Document section
-- -- --
Amir's
post above is correct. Here is the long version if you want the history.
THX began as a purported certification program for movie theaters. As the story goes, George Lucas was upset about the poor quality of movie theater projection and sound in theaters where
Star Wars films were being shown. In the early 1980s, he met Tomlinson Holman, then known for the
Apt Holman preamplifier. Holman had some ideas about using subwoofers in movie theaters, and THX--actually an abbreviation for Tomlinson Holman's Crossover (Xover)--was born. (It was by all accounts just a coincidence that THX was part of the title of the title of a George Lucas short film later remade as the feature
THX 1138.)
I know nothing about the projection or sound requirements for movie theaters that THX supposedly imposed on its certified theaters, but I do recall going to a THX-certified theater in Washington, DC as a child. That theater had much better sound than the non-THX theaters in the small town where I grew up.
Later THX expanded into home theater certification. I believe that the THX home theater program initially was a holistic set of standards for a home theater: to have a THX home theater, you had to buy all THX equipment through a THX installer. There supposedly were specific requirements for every piece of equipment in a THX system, including cables and the projection screen. Such equipment usually included a CRT front projector costing more than $10,000 (Runco was a common brand); a speaker system usually consisting of three MTM left-center-right speakers, two "dipole" surrounds mounted on the wall to bounce sound all over the room, and two subwoofers (common brands were M&K, Snell, and Atlantic); a separate processor with specific processing modes and EQ features (often made by Lexicon); and moderately powerful amplifiers (I remember that certain NAD, Parasound, and Rotel amplifiers had the certification). The dipole surrounds were the most distinctive part of the system because they were designed to bounce sound all over the room, in contrast to what surround channels were supposed to do later, when discrete surround codecs and multichannel music came into existence. (The notion of bouncing sound all over the room lives on in Tomlinson Holman's latest product, the Apple HomePod, which has rear-facing tweeters designed to make the sound more spacious.)
-- -- --
[Stored records]
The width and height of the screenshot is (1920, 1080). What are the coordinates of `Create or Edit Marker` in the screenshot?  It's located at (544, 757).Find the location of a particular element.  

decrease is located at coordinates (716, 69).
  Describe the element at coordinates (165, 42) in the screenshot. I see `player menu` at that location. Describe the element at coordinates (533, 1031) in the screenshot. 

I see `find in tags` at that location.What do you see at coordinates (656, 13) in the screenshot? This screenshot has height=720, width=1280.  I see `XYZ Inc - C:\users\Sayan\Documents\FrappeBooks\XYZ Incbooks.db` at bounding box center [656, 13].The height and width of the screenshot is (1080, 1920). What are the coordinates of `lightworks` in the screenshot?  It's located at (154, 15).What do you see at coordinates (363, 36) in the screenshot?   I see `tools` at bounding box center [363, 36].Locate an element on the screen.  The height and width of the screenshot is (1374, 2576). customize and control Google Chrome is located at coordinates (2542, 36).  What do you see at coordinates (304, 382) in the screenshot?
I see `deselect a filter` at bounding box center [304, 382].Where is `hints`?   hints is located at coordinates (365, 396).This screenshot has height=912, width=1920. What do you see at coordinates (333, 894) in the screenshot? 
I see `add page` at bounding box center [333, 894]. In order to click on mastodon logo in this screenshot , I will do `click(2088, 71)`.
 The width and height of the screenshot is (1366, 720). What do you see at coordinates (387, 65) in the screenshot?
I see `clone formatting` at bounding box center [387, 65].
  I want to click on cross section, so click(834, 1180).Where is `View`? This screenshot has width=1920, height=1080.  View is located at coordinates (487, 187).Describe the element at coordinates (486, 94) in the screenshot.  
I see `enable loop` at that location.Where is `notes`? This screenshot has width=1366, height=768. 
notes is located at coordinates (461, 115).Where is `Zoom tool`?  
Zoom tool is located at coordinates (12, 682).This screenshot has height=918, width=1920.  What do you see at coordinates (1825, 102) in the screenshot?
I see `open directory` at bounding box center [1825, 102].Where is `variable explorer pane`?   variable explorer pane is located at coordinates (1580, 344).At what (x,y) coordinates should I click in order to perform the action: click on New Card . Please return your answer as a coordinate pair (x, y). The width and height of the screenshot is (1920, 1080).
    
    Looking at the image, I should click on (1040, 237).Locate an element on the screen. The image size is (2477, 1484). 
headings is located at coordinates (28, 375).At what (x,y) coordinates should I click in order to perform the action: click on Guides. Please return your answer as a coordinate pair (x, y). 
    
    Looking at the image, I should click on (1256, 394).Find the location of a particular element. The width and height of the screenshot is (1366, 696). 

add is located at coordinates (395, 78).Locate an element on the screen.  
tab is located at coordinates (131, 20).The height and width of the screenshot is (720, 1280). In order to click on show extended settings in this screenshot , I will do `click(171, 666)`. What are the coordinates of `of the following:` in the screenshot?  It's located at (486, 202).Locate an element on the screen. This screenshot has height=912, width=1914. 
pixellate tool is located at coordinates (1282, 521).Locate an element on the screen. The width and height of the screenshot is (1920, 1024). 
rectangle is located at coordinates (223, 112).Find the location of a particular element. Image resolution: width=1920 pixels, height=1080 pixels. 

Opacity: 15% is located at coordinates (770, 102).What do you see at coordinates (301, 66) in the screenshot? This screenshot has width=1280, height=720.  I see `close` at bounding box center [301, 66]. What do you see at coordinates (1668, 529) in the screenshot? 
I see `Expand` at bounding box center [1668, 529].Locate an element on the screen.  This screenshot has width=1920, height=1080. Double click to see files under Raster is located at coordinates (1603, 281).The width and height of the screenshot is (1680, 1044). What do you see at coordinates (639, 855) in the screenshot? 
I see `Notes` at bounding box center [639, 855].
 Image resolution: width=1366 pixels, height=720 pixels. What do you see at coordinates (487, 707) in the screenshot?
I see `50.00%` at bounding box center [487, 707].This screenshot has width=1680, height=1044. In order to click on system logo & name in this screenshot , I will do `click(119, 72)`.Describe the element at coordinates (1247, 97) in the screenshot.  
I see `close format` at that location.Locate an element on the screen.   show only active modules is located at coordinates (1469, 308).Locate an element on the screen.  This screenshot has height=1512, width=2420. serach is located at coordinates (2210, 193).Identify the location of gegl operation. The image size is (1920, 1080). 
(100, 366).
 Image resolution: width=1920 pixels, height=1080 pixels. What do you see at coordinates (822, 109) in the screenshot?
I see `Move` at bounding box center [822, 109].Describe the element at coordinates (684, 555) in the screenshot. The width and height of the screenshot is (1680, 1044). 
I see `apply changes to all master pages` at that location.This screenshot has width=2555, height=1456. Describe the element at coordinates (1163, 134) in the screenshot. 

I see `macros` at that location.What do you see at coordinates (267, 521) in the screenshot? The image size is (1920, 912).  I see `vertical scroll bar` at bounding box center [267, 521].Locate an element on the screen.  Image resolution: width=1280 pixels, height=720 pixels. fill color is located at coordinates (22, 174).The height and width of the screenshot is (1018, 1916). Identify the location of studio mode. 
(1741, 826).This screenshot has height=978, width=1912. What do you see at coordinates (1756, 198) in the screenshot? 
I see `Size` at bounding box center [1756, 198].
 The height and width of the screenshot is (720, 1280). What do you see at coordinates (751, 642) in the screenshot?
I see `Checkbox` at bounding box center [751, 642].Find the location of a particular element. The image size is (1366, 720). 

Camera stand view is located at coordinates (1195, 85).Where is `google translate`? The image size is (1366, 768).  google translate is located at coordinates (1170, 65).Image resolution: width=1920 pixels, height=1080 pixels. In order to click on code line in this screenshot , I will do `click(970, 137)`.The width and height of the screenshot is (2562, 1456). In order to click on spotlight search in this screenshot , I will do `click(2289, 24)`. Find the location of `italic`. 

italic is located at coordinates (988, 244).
-- -- --
Work order A
Update the part of the THX history post that opens with the words containing "I know nothing" and closes with "where I grew up.", replacing "Washington, DC" with "Boston".
Work order B
Write what follows the last sentence of the THX history post, continuing its account.

Final answer A
I know nothing about the projection or sound requirements for movie theaters that THX supposedly imposed on its certified theaters, but I do recall going to a THX-certified theater in Boston as a child. That theater had much better sound than the non-THX theaters in the small town where I grew up.

Final answer B
There were some kids in the town where I grew up whose dad had a "media room" built. The media room housed a real, certified THX home theater. In our little social circle, that media room was a big deal in the early 1990s, and we had a lot of fun watching
Star Wars,
Die Hard, etc. on LaserDisc in the media room. The sound in that media room was really loud, but it was definitely not high-fidelity. The picture on the CRT projector was okay but of course worse in all respects (except perhaps color depth) than what one can get from any inexpensive HDTV today.
THX also certified the sound and picture on certain videotapes and discs. I guess those media tended to be on the higher-quality side, but I don't know what was involved technically, if anything, other than adding the loud THX sound effect before the movie.
Later, perhaps around 2000, THX began certifying downmarket A/V receivers that one could buy in mass market stores. I recall the definite sense that they had begun just to stamp their logo on gear made by companies that paid for the privilege. There were different levels--THX Select, THX Ultra, and THX Ultra 2--but those levels did not seem to correspond to the quality of what was certified. A relative of mine had a THX Ultra 2 Onkyo receiver that was clearly an underpowered piece of junk.
I'm not sure when THX began to develop--or perhaps buy the patent rights to--amplifier technologies, such as those used in the Benchmark power amp. Licensing a state-of-the-art amplifier technology seems like a more substantial contribution to audio than THX's other activities over the years have been.